What Is a Bi-Temporal Knowledge Graph? (and Why AI Memory Needs One)

TL;DR

• A bi-temporal knowledge graph tracks every fact on two clocks instead of one.
• Those clocks are valid time (when a fact was true in the world) and transaction time (when the system learned it).
• One timestamp can't answer both "what is true now" and "what did we believe in March."
• Old facts get invalidated, not deleted, so the full record stays auditable.
• For AI agents, that structure is what stops a model from restating deprecated facts as current.

What "Bi-Temporal" Actually Means

A bi-temporal data model tracks two independent kinds of time for every fact it stores. Valid time is the period during which a fact is true in the real world. Transaction time is when the system actually recorded that fact. The terms come from Richard Snodgrass and are codified in the SQL:2011 standard. Martin Fowler finds those labels confusing and prefers the plainer pair of actual time and record time, which name the same two axes.

#### Prompt 1
In the listing, update everything from the line containing "will tap(186, 402)." down to the line containing "pyautogui.click(x=566, y=81)" by replacing "Instruction" with "Command" and leaving all else unchanged.
The listing has no connection to the bi-temporal knowledge graph article.

#### Rows
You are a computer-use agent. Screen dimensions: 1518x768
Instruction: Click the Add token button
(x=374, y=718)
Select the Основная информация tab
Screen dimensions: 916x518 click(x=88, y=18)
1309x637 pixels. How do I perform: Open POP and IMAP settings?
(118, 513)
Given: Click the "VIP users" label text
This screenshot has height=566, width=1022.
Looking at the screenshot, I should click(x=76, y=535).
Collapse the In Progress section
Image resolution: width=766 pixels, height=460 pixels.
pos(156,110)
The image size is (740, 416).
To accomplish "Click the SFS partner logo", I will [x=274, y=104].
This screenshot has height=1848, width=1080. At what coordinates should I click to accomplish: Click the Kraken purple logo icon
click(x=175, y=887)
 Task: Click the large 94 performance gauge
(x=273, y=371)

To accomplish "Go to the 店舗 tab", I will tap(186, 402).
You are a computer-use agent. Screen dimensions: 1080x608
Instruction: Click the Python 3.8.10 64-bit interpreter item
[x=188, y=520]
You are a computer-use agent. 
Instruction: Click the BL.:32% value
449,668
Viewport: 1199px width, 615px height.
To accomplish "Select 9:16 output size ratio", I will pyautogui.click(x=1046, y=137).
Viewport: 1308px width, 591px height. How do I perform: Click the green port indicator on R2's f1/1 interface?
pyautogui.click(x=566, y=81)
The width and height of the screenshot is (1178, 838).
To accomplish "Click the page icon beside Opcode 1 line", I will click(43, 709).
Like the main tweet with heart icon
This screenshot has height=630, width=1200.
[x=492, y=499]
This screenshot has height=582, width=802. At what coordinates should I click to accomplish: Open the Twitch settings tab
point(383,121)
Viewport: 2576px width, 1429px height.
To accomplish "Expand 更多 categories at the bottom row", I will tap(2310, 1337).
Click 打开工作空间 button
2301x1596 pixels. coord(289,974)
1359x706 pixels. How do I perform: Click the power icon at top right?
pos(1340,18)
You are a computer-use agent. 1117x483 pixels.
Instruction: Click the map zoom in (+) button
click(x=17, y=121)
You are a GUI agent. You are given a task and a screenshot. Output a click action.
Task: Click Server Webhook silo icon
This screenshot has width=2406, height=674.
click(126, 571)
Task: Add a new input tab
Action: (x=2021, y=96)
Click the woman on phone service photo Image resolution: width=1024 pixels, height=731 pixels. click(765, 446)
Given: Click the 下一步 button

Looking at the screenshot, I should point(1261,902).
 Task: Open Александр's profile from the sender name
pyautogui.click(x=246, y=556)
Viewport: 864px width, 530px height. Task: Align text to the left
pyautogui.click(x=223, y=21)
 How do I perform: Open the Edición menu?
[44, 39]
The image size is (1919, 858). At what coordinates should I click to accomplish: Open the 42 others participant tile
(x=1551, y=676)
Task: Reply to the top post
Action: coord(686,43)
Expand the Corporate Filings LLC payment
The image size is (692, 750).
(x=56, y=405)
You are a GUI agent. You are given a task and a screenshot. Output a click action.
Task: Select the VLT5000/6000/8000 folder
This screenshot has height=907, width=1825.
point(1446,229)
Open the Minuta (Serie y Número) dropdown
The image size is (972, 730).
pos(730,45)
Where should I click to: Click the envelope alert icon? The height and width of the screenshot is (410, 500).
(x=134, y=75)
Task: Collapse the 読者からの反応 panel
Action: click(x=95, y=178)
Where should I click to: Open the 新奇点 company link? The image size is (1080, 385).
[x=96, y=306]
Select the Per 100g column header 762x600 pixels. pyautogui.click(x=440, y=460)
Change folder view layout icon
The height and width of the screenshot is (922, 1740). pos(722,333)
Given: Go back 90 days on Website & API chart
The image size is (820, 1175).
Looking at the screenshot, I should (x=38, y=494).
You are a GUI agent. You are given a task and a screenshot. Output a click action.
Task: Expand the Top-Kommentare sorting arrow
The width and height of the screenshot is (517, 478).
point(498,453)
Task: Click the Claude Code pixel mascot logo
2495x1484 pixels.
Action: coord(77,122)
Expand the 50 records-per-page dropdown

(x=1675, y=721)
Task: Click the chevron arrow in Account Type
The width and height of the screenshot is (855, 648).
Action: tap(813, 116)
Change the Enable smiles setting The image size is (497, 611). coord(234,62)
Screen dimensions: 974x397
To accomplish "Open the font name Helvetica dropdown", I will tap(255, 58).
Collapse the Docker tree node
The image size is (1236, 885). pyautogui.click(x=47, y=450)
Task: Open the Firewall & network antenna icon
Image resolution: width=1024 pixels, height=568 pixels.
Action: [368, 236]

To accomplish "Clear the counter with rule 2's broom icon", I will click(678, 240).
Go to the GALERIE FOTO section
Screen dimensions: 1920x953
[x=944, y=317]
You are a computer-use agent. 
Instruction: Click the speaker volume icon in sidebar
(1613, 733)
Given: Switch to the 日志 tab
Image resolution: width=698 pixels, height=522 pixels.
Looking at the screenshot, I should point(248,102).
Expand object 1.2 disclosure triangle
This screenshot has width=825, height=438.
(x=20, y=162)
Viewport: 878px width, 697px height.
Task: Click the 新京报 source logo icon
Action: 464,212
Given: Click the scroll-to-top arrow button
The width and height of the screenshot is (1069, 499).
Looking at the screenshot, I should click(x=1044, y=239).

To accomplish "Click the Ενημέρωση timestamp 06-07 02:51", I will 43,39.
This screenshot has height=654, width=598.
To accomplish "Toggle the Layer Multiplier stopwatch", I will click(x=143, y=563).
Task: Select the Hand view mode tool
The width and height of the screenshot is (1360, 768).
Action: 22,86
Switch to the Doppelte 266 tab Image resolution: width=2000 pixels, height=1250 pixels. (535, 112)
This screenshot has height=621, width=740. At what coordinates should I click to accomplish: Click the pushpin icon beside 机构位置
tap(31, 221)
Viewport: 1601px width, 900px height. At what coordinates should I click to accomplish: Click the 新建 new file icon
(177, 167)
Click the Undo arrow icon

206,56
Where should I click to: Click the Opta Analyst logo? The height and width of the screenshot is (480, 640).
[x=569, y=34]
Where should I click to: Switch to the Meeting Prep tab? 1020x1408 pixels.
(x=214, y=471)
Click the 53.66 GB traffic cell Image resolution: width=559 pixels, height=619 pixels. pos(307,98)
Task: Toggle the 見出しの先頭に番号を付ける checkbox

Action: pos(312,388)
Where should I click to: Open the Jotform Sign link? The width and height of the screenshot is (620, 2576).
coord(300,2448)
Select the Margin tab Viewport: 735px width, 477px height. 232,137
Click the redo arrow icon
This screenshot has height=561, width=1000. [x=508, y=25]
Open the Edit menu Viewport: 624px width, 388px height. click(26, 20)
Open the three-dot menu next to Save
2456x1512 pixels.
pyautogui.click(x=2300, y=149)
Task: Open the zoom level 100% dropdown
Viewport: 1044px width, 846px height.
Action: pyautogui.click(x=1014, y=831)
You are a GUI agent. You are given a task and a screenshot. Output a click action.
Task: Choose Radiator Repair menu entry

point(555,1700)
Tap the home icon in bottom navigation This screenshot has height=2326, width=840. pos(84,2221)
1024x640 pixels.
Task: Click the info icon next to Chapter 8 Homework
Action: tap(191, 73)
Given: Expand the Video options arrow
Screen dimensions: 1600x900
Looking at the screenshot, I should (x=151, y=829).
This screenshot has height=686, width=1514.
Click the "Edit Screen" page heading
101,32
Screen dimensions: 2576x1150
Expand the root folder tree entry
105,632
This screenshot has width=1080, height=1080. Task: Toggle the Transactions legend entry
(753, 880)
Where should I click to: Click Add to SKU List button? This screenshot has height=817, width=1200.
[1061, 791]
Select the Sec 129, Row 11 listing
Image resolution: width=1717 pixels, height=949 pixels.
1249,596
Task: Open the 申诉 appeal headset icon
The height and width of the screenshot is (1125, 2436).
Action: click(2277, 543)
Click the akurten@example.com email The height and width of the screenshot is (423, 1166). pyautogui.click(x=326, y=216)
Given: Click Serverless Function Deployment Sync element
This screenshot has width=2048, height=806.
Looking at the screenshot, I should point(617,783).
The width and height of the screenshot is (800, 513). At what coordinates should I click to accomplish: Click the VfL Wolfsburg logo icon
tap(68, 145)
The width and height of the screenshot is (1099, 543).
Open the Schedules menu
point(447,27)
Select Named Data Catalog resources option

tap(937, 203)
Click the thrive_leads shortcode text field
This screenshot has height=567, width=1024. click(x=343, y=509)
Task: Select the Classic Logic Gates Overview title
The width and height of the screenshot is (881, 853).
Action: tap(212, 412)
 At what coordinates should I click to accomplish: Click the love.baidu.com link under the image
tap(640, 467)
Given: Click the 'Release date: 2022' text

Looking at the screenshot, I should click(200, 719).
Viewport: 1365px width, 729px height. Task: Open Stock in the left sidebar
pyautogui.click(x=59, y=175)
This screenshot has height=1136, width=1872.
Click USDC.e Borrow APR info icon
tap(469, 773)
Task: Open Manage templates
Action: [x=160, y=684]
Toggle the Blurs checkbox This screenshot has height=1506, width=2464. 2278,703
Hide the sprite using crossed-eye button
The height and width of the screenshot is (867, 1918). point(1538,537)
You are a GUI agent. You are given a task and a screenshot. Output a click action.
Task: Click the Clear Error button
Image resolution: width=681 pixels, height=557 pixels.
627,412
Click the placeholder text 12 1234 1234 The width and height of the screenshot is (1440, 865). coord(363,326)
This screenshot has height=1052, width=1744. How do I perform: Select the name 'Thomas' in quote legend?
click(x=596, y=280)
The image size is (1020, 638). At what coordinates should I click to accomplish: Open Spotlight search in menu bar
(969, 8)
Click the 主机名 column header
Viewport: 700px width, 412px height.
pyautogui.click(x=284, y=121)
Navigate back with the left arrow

#### Prompt 2
In the bi-temporal knowledge graph article, which pair of names does Martin Fowler prefer for the two kinds of time?

#### Expected answer 1
To accomplish "Go to the 店舗 tab", I will tap(186, 402).
You are a computer-use agent. Screen dimensions: 1080x608
Command: Click the Python 3.8.10 64-bit interpreter item
[x=188, y=520]
You are a computer-use agent. 
Command: Click the BL.:32% value
449,668
Viewport: 1199px width, 615px height.
To accomplish "Select 9:16 output size ratio", I will pyautogui.click(x=1046, y=137).
Viewport: 1308px width, 591px height. How do I perform: Click the green port indicator on R2's f1/1 interface?
pyautogui.click(x=566, y=81)

#### Expected answer 2
Actual time and record time.